In a study published online on August 28 in Science Advances, Meelad Dawlaty, Ph.D., and colleagues report that neural stem-cell formation requires DNA demethylation (the removal of methyl groups from DNA)—a process driven by the Tet family of enzymes. More specifically, Tet enzymes were found to demethylate the regulatory regions (i.e. “enhancers”) of neural genes, thereby activating those genes and transforming embryonic stem cells into neural stem cells. This process is essential for forming neural stem cells that can properly self-renew and differentiate into brain-cell types, specifically glial cells (non-neuronal brain cells important for brain function).

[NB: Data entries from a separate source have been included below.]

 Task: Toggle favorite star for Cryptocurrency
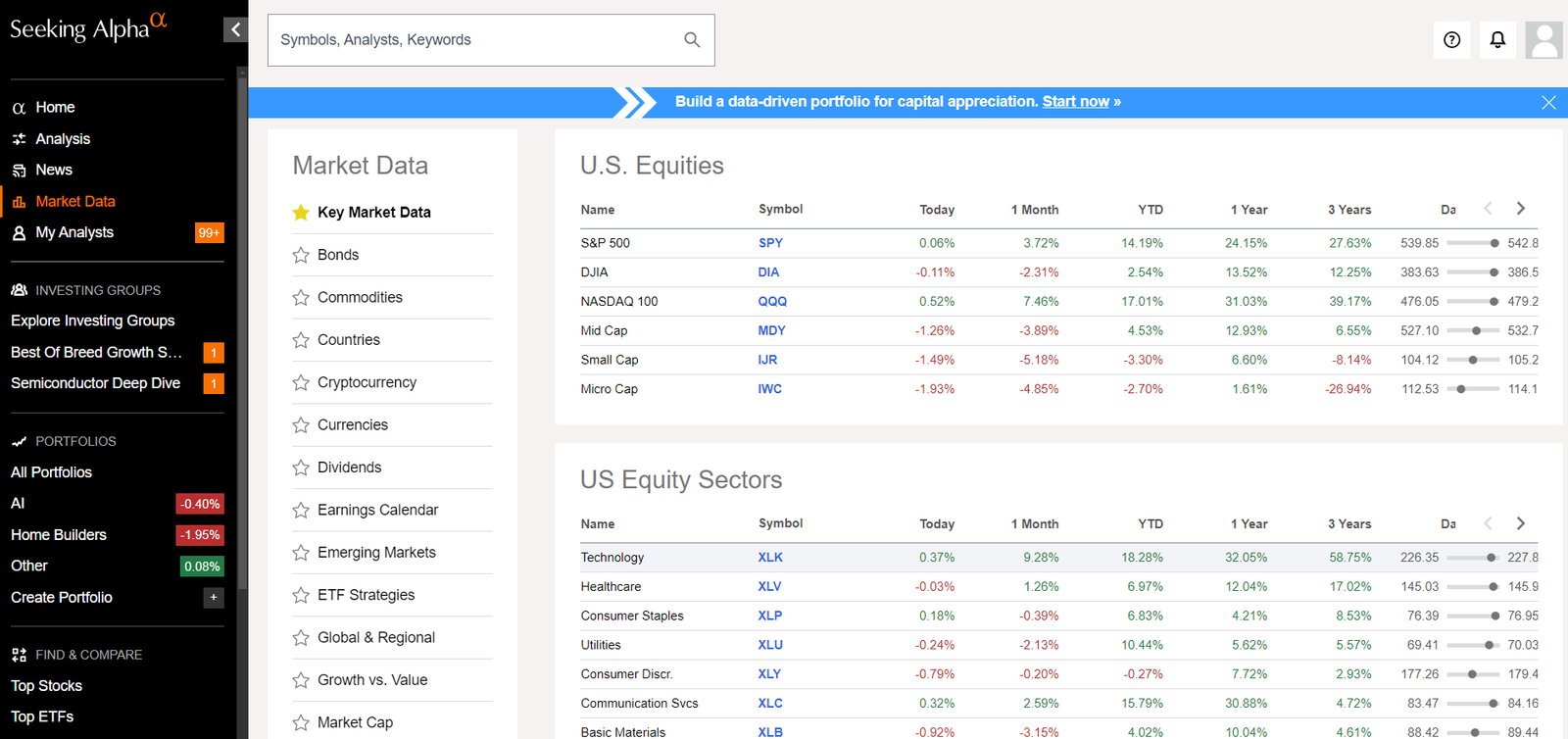301,382
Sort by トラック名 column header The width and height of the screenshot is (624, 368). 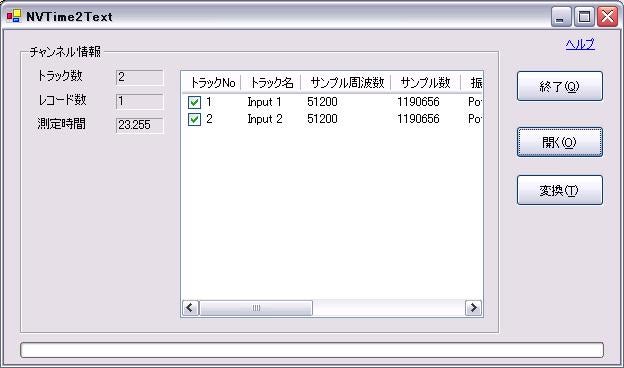click(271, 83)
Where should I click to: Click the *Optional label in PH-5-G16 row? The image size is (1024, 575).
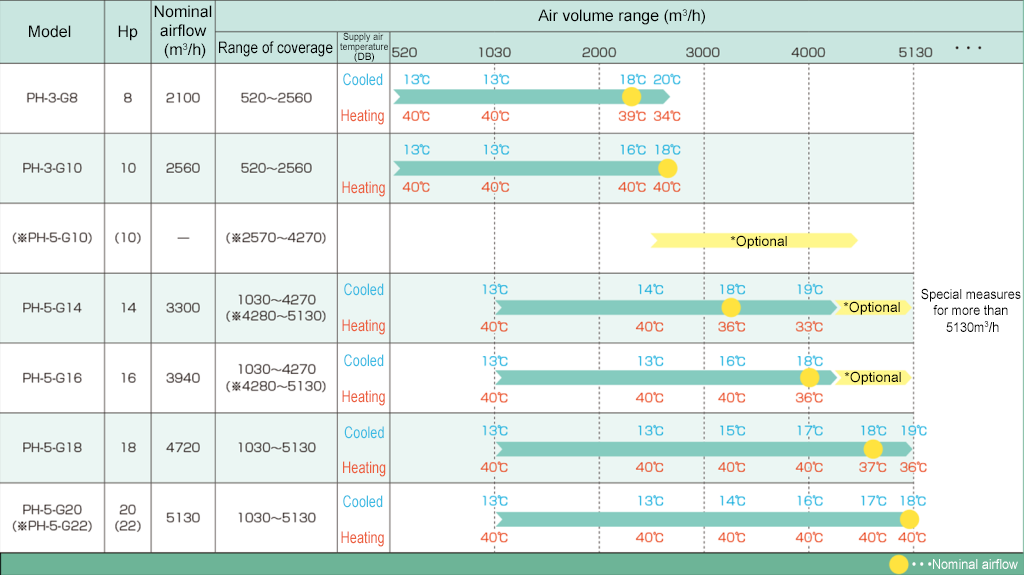[872, 378]
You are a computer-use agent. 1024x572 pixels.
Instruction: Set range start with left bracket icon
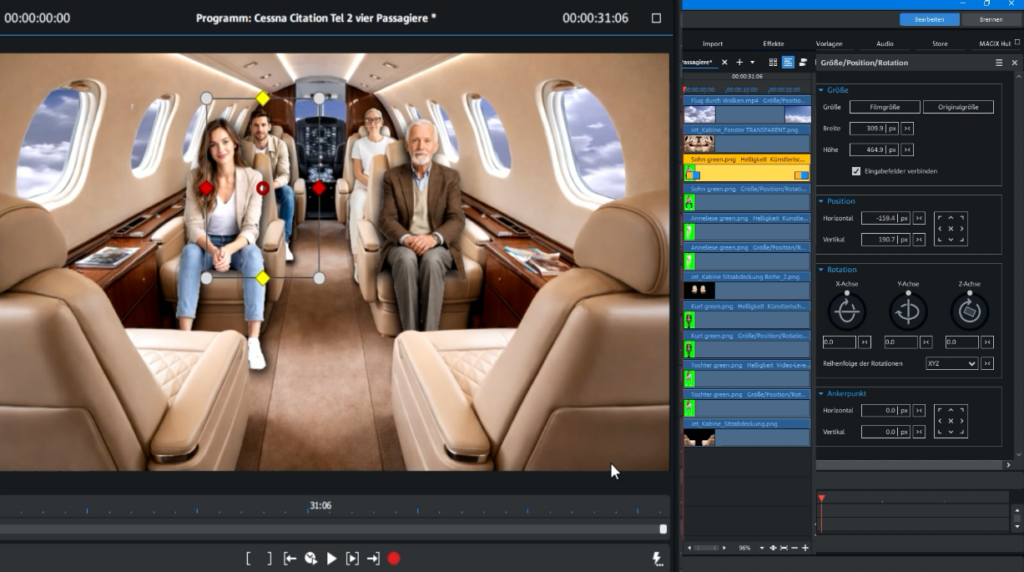pos(248,558)
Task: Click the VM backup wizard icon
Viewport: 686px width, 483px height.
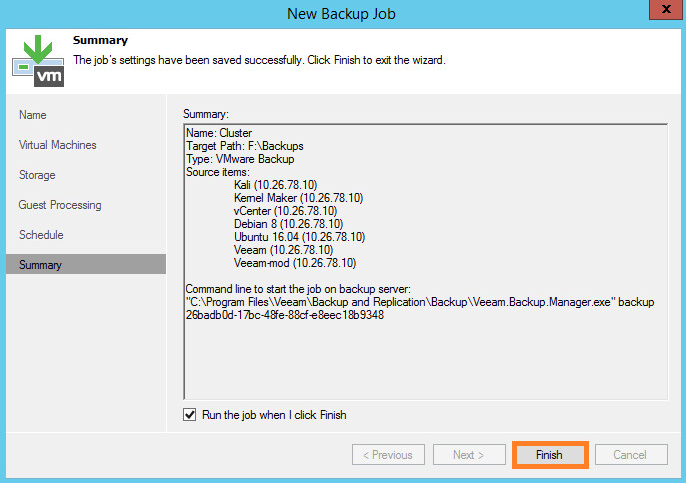Action: point(38,61)
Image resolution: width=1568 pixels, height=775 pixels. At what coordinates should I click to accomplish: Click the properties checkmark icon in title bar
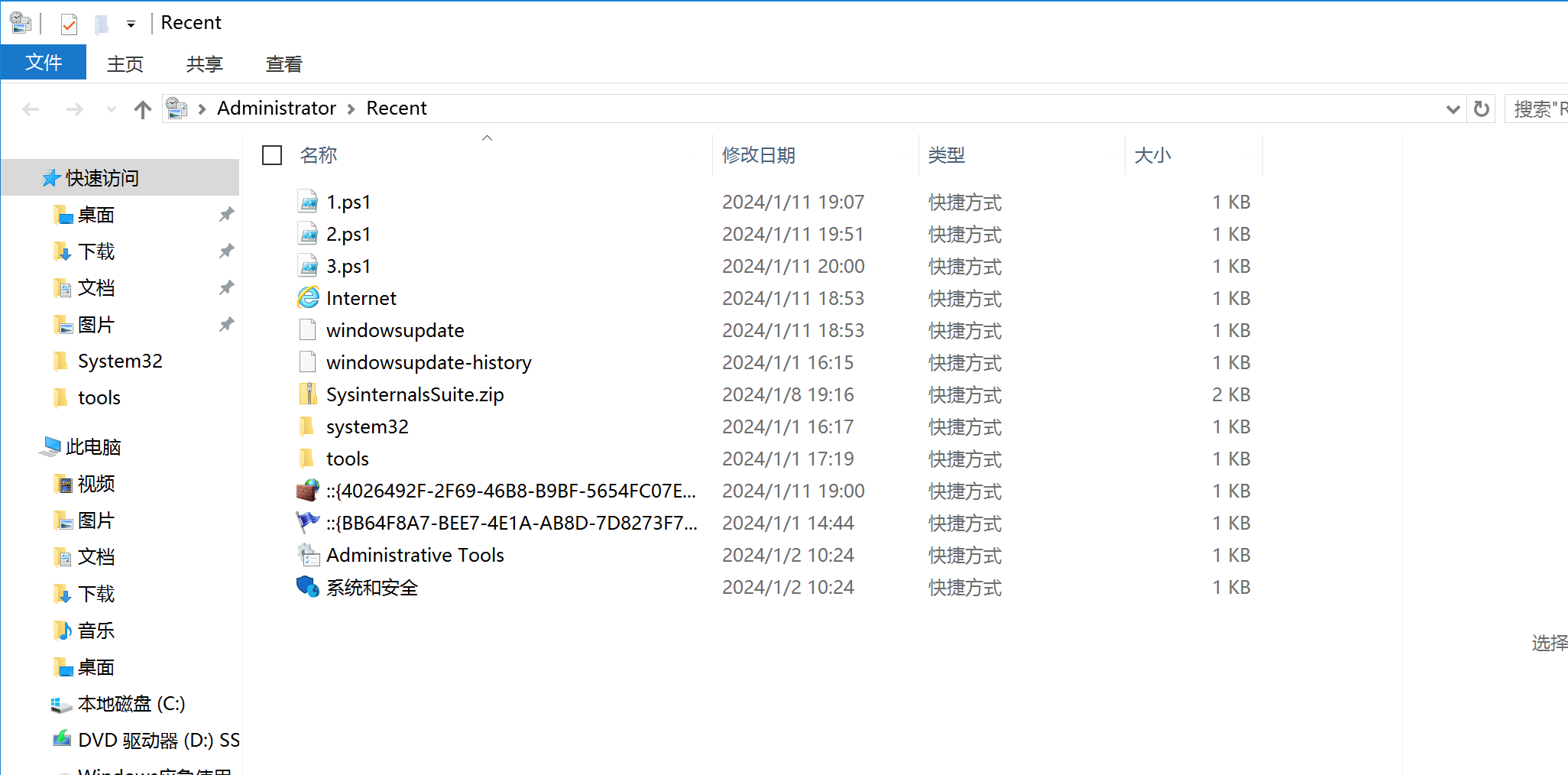[69, 24]
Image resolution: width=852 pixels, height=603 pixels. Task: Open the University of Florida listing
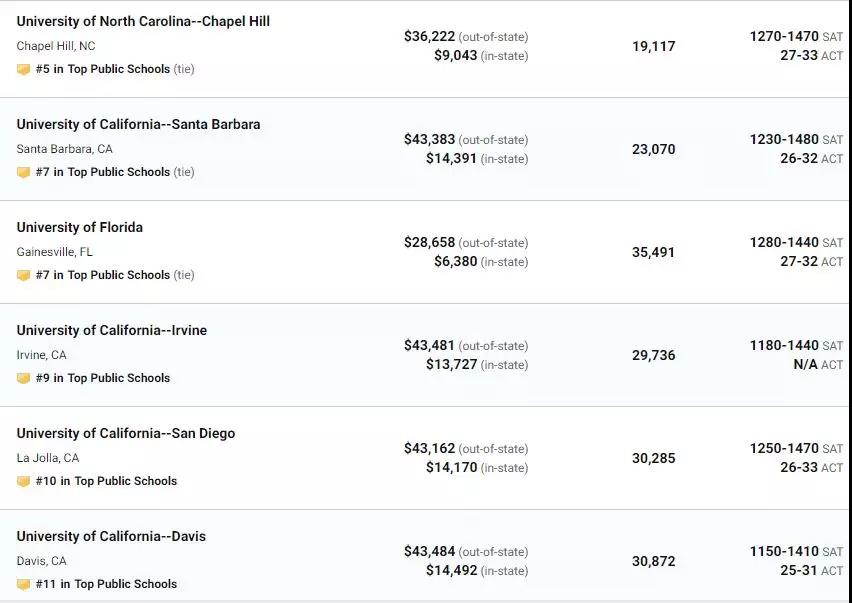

The researchers focused on the entire family of Tet enzymes—Tet1, Tet2, and Tet3—and found that the loss of all three enzymes impaired the proper formation and ability of neural stem cells to differentiate into glial cells. Tet enzymes are mutated or dysregulated in autism and many neurodegenerative, neurodevelopmental, and intellectual disability disorders. Insights into Tet enzymes and their crucial role in regulating the formation and differentiation of neural stem-cells could lead to strategies for treating or preventing neurodevelopmental disorders as well as improving ways to derive neural stem cells from pluripotent stem cells.

Dr. Dawlaty is an associate professor of genetics and of developmental and molecular biology, member of the Ruth L. and David S. Gottesman Institute for Stem Cell Biology and Regenerative Medicine at Einstein, and a member of the National Cancer Institute–designated Montefiore Einstein Comprehensive Cancer Center.